Selecteer 'DIRECT-XXXX-TR160 series' in de lijst met netwerken (SSID's) (waarbij X staat voor alfanumerieke tekens).
-
Voer in het invoerscherm het wachtwoord in dat u eerder hebt opgeschreven en klik vervolgens op Verbinden (Connect).
Opmerking- Als in het invoerscherm de melding 'De pincode van het routerlabel invoeren' wordt weergegeven, selecteert u 'Verbinding maken met behulp van een beveiligingssleutel' onder het invoerveld om naar het invoerscherm voor het wachtwoord te gaan.
Selecteer Instellingen (Settings) > Apparaten (Devices) > Printers en scanners (Printers & scanners) > Een printer of scanner toevoegen (Add a printer or scanner).

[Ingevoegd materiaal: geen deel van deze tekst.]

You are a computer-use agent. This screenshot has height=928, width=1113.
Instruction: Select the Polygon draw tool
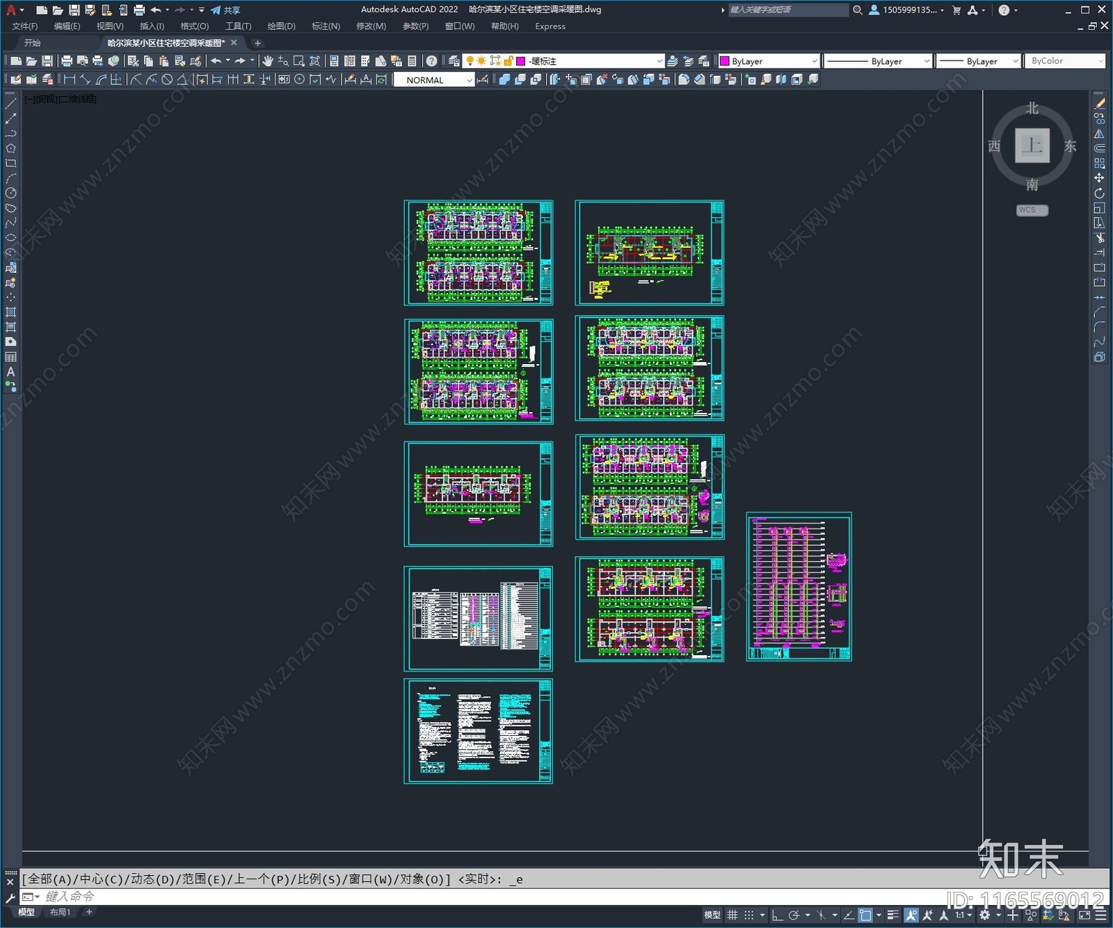[10, 148]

Wacht tot de beschikbare printers verschijnen, selecteer de printer die u wilt toevoegen en klik vervolgens op Apparaat toevoegen (Add device).
Voor macOS:
Open Systeeminstellingen (System Settings) en schakel vervolgens Wi-Fi in.
Selecteer 'DIRECT-XXXX-TR160 series' in de lijst met netwerken (SSID's) (waarbij X staat voor alfanumerieke tekens).
Voer in het invoerscherm het wachtwoord in dat u eerder hebt opgeschreven en klik vervolgens op Verbinden (Connect).
Selecteer Systeeminstellingen (System Settings) > Printers en scanners (Printers & Scanners) > Printer, scanner of fax toevoegen... (Add Printer, Scanner or Fax...) en selecteer vervolgens de printer die u wilt toevoegen in het weergegeven dialoogvenster.
-
Selecteer uw printer of Secure AirPrint bij Gebruik (Use) en klik vervolgens op Toevoegen (Add).
Opmerking-
Controleer het volgende als de printer niet wordt weergegeven.
- De firewallfunctie van uw beveiligingssoftware is uit.
-
Opmerking- Als meerdere pictogrammen met dezelfde naam worden gemaakt, wordt het aanbevolen de naam te wijzigen zodat u eenvoudiger onderscheid kunt maken tussen de pictogrammen.
Afdrukprocedure
Afdrukken terwijl u niet thuis bent
Opmerking
- Als u een smartphone of tablet wilt gebruiken, kunt u 'computer' in de afdrukprocedure lezen als 'smartphone' of 'tablet'.
- Als u wilt afdrukken via een mobiele router, is er geen voorbereiding nodig. Verbind de computer en de printer met de mobiele router en sla vervolgens de instelling op.
Schakel de printer in.
-
Schakel de computer in.
Opmerking- Controleer of het Wi-Fi van de computer is verbonden met de netwerknaam (SSID) van uw printer.
-
Afdrukken.
Opmerking- Selecteer voor gebruik de printer die is verbonden met Draadloos direct.
Afdrukken nadat u weer thuis bent
Schakel de computer in.
Schakel de printer in.
-
Afdrukken.
Opmerking- Controleer of het Wi-Fi van de computer en de printer is verbonden met de netwerknaam (SSID) van de draadloze router.
- Selecteer voor gebruik de printer die is verbonden met de draadloze router.